A word-for-word transcript of the closing lines is required: from the one with "Given: Click the Cancel button" through the final line of the data.

▸ **RECORDS TO USE**
=====
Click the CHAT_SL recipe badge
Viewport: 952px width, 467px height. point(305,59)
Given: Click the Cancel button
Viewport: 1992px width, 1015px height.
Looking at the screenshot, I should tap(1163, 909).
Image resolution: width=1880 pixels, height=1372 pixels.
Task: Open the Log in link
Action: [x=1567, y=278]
=====
▸ **THE ANSWER**
Given: Click the Cancel button
Viewport: 1992px width, 1015px height.
Looking at the screenshot, I should tap(1163, 909).
Image resolution: width=1880 pixels, height=1372 pixels.
Task: Open the Log in link
Action: [x=1567, y=278]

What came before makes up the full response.